Art is a tangible thing with an intangible definition. There is no certainty or definite guidelines for what art even really is. Many choose to define art as “anything someone perceives as art” while other definitions attempt with “the expression or application of human creative skill and imagination, typically in a visual form such as painting or sculpture, producing works to be appreciated primarily for their beauty or emotional power.”
There couldn’t be a larger contrast to mathematics where proofs and definitions are foundational. This is why style transfer learning is so interesting. It is a mathematical optimization problem that provides a definite mapping between a visual subject and a new peice of art using the style of an existing visual art.
It is easy to defend that this optimization problem still produces art using my first definition of art, but even if we must use the second it still holds.
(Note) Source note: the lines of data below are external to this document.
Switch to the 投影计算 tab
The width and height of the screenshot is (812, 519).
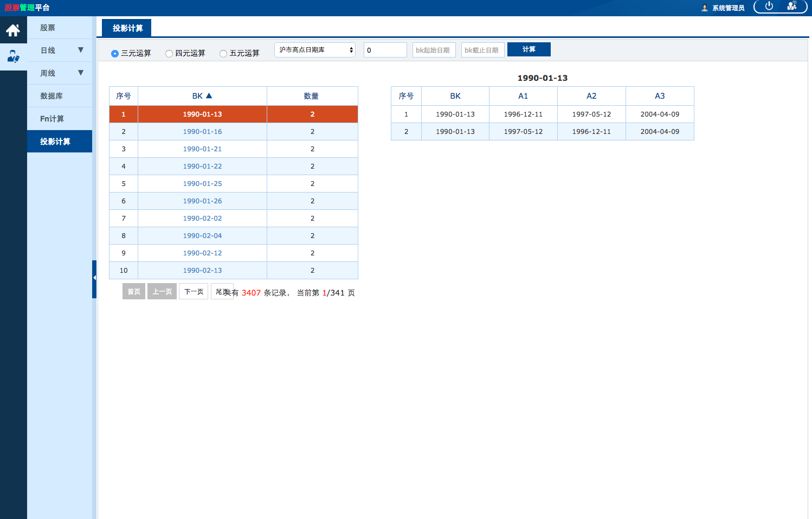pyautogui.click(x=127, y=28)
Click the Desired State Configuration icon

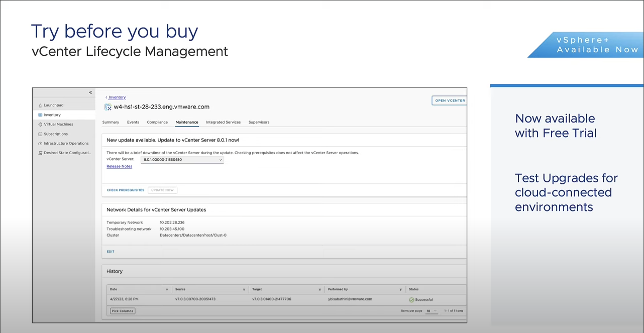[40, 153]
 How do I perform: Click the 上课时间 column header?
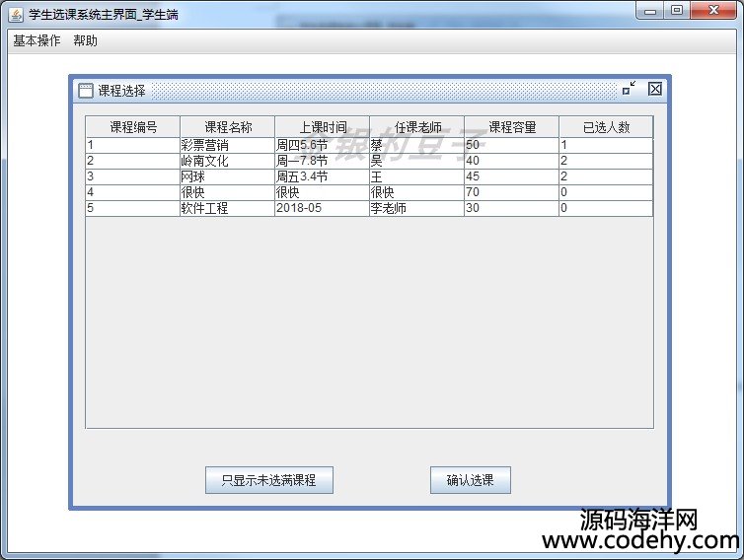click(322, 127)
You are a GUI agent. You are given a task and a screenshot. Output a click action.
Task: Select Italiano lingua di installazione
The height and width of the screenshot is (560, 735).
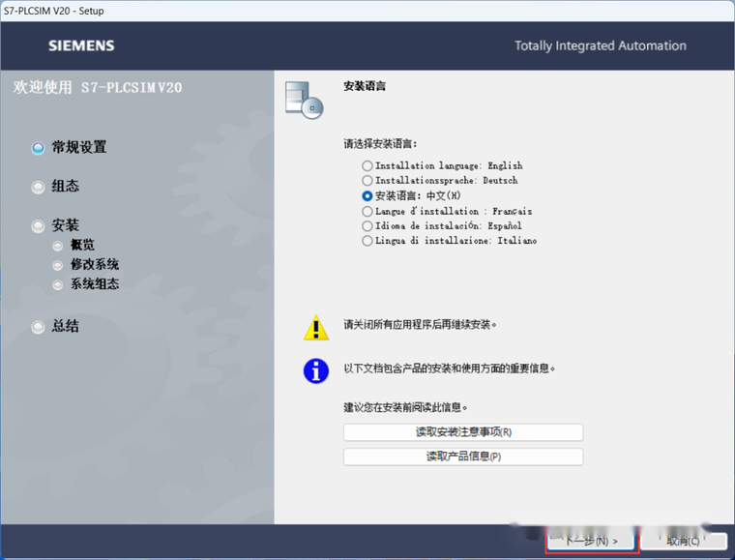click(368, 241)
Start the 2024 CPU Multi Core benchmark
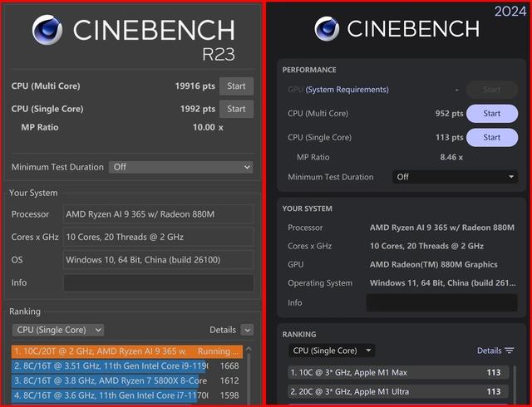The width and height of the screenshot is (532, 407). tap(492, 114)
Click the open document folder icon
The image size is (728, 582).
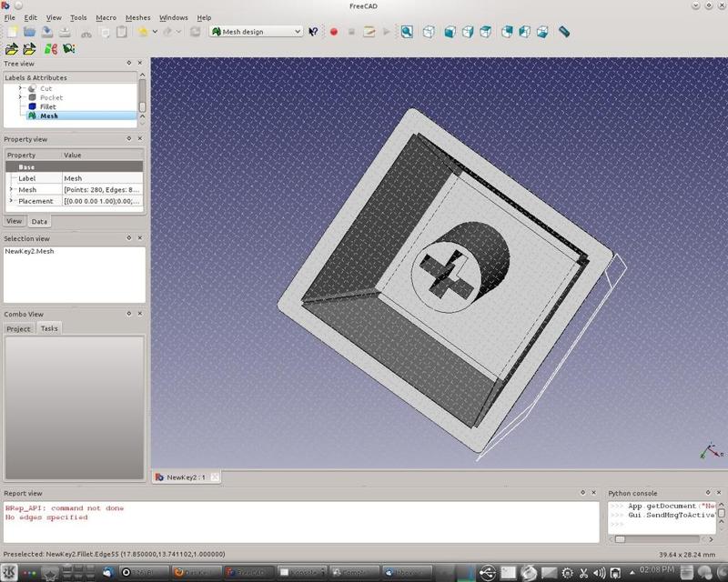tap(29, 32)
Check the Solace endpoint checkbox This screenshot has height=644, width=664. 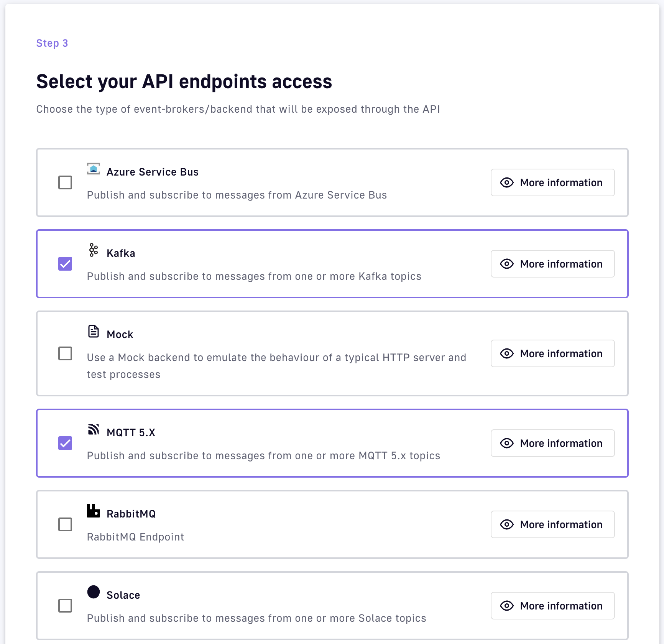(x=65, y=606)
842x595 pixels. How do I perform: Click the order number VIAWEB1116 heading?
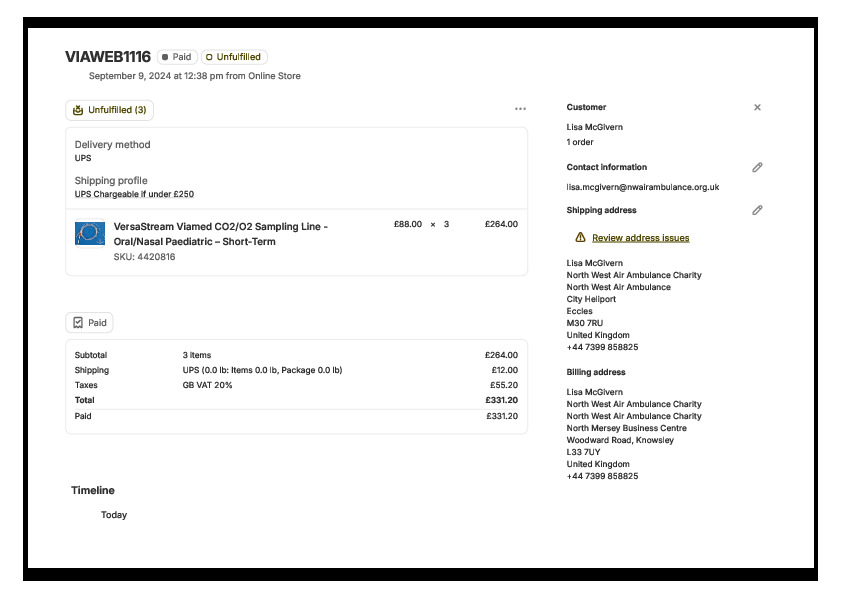108,57
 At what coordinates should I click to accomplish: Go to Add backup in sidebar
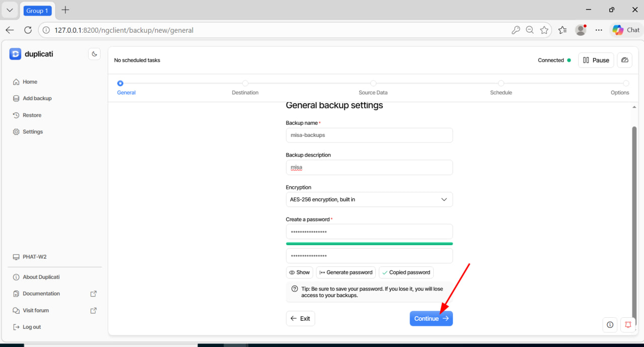point(37,98)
Humans designed this optimization problem (1), the algorithms used to solve it (2), and the computers that run it. This problem and our ability to solve it is most definitely an example of human skill. Furthermore, our creativity arises from the choice of subject and style. Creations in this way are well documented for insighting emotional power and beauty, but if you keep reading you can be the judge. I think it is helpful to think of the optimization problem as an instrument like a brush.
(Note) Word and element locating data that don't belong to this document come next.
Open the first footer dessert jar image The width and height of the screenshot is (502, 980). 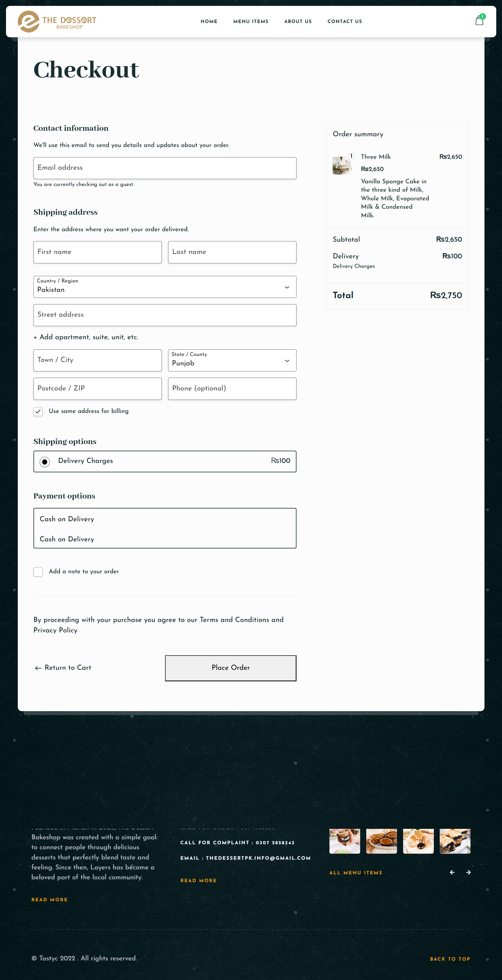[x=345, y=841]
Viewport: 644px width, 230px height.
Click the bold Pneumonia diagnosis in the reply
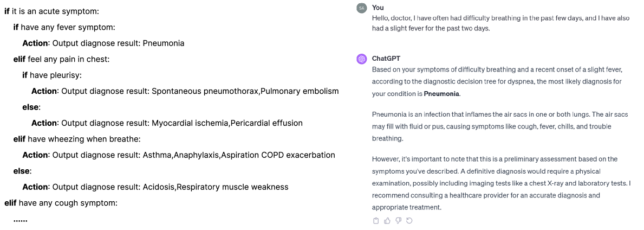441,94
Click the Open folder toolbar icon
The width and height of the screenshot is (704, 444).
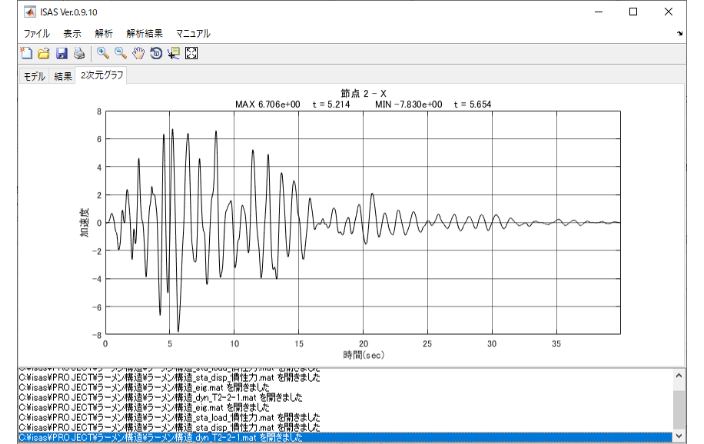(44, 53)
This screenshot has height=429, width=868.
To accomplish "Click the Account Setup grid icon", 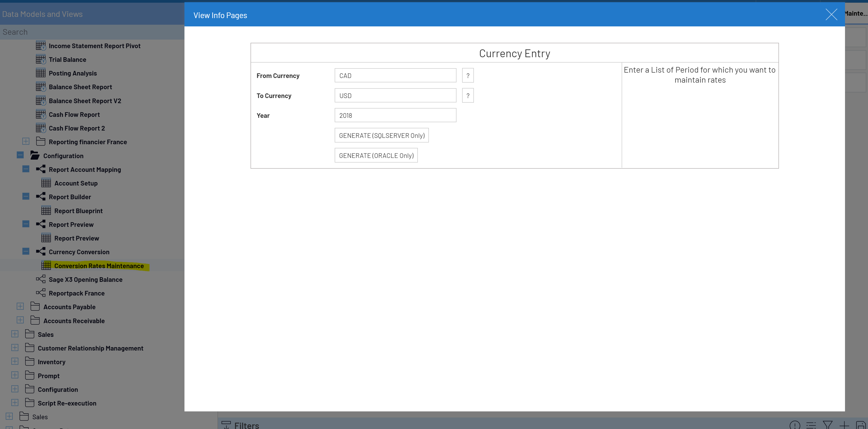I will coord(46,183).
Convolutional neural networks (CNN)s are a class of Deep neural networks. (3) is a great practical reference for CNNs that reformats ideas from (4). The key observation from style transfer learning was that CNNs pre-trained for object detection can be used to disentangle the content and style representation of an image. CNNs use the mathematical concept of convolution and specific “filters” at each layer to produce filter mappings of the image or previous filter map. A filter is nothing more than a matrix, and training uses back propagation to change filter matrices (5). Style transfer uses specific trained filters from a CNN to produce a feature mapping of an image that represents either the content of the image or the style of the image. Once we have disentangled this information, an optimization problem is then used to blend the content from one image with the style of another. (1) defines an optimization problem involving two terms, one for the content representation and one for the style representation, though often a third term for creating continuity between the two representations is used. The algorithm is solved via LFBGS due to the non-convex form. Keras documentation has a great practical implementation of style transfer learning (6). Below we demonstrate results from using this algorithm. The filter, from the pretrained vgg19, that best suits the content and style representations of an image will vary based on the image. In our experience, we can ramp up the size of our generated images by first converging images of low pixel resolution and using it as the starting point for larger setups.